Medical and healthcare services are one of the inelastic demand in the modern society. However, personal medical costs have been rising rapidly and becoming a major public health issue. In 2020, health expenditure constitutes of 19.7% of US GDP. Understanding the factors affecting health outcomes and costs as well as predicting future expenditure is essential to many parties involved in the ecosystem of healthcare. These knowledge can aid risk management and Value at Risk (VaR) based pricing strategies for medical insurance companies, drive more informed decision-making process for healthcare policy makers, and educate individual about healthy lifestyle choices. According to various research studies, factors that influence personal medical care costs include obesity (Cawley et al., 2021), ageing (Alemayehu et al., 2004), smoking (Hall et al., 2016), etc. Specifially on smoking habit, in the issue of PLOS Medicine, Lightwood and Glantz have estimated how much, on average, a 1% reduction in smoking prevalence in a US state was associated with reduced health costs in that state a year later (Lightwood, 2016). Moreover, research about health care costs shows wide variations in spending across the U.S., with spending more than three times higher in some regions than others (KFF Family Foundation, 2009). Patients in higher cost areas were not necessarily receiving better care; rather, the cost variations were explained by the availability and volume of services used by similar patients. More interesting factors of influence are found in recent year, such as single women spend nearly twice as much of their income on health insurance as single men (Festa, 2022), suggesting gender, potential marital status, and number of dependents as important considerations when deciding health insurance cost.

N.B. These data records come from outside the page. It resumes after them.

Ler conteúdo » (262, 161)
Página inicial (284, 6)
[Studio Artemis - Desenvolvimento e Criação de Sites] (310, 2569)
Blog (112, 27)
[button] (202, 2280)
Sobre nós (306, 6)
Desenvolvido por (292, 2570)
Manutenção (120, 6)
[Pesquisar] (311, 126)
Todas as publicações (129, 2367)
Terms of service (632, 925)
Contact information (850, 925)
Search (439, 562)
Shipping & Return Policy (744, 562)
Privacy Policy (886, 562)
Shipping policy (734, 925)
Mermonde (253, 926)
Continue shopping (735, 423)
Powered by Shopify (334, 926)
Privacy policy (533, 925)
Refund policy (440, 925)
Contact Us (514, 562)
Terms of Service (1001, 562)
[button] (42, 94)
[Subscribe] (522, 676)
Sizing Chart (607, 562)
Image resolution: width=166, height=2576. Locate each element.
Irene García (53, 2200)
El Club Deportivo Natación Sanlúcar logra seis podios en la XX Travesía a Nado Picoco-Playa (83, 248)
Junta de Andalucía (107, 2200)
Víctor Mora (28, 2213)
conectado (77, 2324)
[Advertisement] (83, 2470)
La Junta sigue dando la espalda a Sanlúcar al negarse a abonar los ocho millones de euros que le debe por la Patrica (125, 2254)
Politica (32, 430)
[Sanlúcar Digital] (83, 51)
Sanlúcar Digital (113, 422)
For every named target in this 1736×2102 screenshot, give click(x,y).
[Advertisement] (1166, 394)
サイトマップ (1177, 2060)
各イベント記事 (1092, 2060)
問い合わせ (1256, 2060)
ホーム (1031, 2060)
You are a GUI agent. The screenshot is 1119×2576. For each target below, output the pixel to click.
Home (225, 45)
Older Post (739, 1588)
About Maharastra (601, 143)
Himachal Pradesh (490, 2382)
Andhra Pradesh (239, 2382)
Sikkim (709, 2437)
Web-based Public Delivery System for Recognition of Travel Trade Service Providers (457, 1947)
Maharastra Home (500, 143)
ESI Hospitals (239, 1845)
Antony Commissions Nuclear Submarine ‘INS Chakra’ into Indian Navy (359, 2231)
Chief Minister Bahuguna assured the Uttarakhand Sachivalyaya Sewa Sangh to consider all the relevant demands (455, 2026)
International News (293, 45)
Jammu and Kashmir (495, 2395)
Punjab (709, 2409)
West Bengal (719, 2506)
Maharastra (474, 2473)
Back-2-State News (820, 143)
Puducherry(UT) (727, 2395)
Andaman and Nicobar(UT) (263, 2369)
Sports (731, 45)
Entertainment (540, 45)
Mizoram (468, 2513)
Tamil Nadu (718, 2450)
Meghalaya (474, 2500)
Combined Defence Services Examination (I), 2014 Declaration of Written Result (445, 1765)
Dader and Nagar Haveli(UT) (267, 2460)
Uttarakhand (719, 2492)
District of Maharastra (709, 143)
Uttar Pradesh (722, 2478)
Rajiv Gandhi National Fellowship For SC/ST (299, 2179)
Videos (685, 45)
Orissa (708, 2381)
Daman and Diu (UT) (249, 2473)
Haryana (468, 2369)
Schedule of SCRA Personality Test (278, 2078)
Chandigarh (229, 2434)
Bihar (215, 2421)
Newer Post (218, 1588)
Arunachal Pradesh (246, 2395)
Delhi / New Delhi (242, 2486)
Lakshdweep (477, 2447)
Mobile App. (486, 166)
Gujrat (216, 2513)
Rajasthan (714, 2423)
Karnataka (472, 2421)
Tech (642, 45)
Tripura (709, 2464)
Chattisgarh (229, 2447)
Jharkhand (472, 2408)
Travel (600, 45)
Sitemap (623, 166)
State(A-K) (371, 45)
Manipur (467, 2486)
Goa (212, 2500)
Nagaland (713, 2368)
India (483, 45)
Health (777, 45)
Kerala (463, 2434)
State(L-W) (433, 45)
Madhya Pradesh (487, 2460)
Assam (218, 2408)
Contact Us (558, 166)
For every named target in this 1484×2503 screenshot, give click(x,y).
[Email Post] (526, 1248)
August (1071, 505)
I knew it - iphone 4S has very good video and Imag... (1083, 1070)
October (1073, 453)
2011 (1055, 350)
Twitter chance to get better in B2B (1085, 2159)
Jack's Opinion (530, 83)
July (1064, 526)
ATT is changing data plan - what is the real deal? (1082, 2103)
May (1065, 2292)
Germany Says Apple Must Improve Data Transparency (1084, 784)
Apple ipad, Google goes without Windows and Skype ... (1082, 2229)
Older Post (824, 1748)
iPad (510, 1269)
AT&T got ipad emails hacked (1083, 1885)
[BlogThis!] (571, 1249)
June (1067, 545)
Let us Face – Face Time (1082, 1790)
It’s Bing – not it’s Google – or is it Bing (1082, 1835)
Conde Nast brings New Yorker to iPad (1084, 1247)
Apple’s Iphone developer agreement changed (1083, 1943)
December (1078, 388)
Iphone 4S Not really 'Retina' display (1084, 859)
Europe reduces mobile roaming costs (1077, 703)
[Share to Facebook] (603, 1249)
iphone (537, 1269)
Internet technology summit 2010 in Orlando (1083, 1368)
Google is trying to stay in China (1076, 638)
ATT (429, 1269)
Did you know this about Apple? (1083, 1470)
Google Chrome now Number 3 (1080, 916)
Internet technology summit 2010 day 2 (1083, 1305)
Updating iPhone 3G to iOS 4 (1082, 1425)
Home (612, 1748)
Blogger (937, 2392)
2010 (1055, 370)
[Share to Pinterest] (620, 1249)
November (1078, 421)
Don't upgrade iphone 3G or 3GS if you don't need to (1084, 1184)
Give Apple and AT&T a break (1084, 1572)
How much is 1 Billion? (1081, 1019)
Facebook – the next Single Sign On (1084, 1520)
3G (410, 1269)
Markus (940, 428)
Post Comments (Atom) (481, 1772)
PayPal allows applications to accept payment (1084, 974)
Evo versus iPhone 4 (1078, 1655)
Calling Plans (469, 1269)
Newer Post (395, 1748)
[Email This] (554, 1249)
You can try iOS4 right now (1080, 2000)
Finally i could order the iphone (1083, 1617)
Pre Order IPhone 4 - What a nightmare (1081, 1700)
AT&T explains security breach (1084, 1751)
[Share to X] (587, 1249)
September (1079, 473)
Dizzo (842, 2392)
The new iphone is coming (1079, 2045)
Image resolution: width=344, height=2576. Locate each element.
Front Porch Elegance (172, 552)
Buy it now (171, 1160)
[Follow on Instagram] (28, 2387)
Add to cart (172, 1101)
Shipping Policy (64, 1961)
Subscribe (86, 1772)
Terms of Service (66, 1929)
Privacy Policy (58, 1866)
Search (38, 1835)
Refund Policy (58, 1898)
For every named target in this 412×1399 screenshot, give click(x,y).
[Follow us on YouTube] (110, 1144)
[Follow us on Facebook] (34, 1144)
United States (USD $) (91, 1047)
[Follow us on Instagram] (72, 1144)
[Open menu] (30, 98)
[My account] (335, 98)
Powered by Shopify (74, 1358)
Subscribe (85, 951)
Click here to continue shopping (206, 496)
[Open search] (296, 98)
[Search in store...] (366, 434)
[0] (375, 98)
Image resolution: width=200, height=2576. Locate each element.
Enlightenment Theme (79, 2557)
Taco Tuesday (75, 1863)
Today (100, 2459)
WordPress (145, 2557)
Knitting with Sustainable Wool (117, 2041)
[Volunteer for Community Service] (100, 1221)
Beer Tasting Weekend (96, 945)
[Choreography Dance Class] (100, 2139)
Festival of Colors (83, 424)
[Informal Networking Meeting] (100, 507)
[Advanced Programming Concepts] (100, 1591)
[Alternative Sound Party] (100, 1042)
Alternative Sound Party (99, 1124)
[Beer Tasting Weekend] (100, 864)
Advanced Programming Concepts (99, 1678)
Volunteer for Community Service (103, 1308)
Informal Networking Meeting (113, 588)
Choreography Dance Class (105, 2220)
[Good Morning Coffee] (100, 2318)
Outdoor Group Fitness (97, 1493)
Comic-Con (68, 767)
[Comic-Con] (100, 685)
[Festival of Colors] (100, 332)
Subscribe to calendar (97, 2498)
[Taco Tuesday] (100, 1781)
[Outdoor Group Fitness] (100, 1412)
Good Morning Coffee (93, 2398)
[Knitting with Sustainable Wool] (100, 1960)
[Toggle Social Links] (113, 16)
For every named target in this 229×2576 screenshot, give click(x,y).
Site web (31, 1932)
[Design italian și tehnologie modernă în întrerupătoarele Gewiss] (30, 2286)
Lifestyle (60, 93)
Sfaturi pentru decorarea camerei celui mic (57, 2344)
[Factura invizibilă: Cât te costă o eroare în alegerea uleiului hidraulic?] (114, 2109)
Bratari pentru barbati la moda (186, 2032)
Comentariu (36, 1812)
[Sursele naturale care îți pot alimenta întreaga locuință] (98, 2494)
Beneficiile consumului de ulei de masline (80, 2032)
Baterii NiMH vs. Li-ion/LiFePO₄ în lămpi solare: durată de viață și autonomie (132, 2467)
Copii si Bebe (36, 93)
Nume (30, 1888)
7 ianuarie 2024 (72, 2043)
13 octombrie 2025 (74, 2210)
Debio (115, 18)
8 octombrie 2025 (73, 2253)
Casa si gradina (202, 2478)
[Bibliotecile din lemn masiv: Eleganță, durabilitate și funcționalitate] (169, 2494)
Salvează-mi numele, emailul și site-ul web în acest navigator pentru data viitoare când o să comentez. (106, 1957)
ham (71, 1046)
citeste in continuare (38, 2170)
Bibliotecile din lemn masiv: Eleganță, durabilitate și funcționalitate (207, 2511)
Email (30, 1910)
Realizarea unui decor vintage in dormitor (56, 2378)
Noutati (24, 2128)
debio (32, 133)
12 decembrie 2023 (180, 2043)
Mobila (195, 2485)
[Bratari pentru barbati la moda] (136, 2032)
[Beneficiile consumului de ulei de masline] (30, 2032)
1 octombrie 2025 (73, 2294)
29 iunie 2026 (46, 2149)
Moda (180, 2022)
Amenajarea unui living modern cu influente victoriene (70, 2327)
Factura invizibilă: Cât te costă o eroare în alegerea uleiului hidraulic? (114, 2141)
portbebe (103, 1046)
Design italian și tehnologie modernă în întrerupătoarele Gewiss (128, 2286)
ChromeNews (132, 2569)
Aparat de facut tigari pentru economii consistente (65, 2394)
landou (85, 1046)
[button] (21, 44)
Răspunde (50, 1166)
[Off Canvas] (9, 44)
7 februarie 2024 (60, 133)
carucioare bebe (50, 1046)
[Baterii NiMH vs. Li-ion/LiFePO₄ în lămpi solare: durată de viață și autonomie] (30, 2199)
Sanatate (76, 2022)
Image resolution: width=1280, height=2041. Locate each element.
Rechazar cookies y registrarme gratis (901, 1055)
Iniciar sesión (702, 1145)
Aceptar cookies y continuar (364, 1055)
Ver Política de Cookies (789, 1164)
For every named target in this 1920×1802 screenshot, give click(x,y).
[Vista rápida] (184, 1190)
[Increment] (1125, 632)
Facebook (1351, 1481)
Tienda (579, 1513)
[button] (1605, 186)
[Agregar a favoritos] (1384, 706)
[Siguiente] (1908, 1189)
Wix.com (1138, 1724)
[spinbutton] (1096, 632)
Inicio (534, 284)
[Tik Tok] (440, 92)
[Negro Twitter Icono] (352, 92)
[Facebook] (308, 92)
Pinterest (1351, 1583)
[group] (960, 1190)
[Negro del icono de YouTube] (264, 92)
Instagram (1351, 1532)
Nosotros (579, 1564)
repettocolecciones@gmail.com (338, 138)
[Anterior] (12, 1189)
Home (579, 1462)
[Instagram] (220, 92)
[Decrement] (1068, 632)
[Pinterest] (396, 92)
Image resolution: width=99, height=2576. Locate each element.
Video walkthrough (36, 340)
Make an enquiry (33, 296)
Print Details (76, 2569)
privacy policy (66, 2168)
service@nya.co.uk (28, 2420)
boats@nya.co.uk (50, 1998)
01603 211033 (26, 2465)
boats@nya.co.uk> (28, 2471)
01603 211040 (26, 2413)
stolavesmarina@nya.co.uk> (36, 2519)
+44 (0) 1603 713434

In this report, we seek to explore the gathered influencing factors, such as demographics, personal habits, and household situations, and their potential interactions to predict the individual medical cost billed by health insurance annually. Conducting various types of regression fit and model selection, we attempt to interpret the relative influence of each factors based on the model output, controlling for other factors. Using more complex models like generalized additive model (GAM), we can extrapolate new data beyond the scope of the known observations and answer question like “what is the likely range of the medical costs of 60-year-old females living in southwest US who smokes with high BMI?” These results will help insurance companies classify their clients and pricing and policy-makers to attend to and potentially intervene certain high-risk populations.

Data

We used a public medical insurance dataset that was published in the book Machine Learning with R by Brett Lantz in 2013 and later updated on Kaggle in 2017. The dataset consists of 1338 observations and covers 7 variables, including the amount of medical cost billed by health insurance and potentially important factors related to the charges. There are no missing data in any of these columns.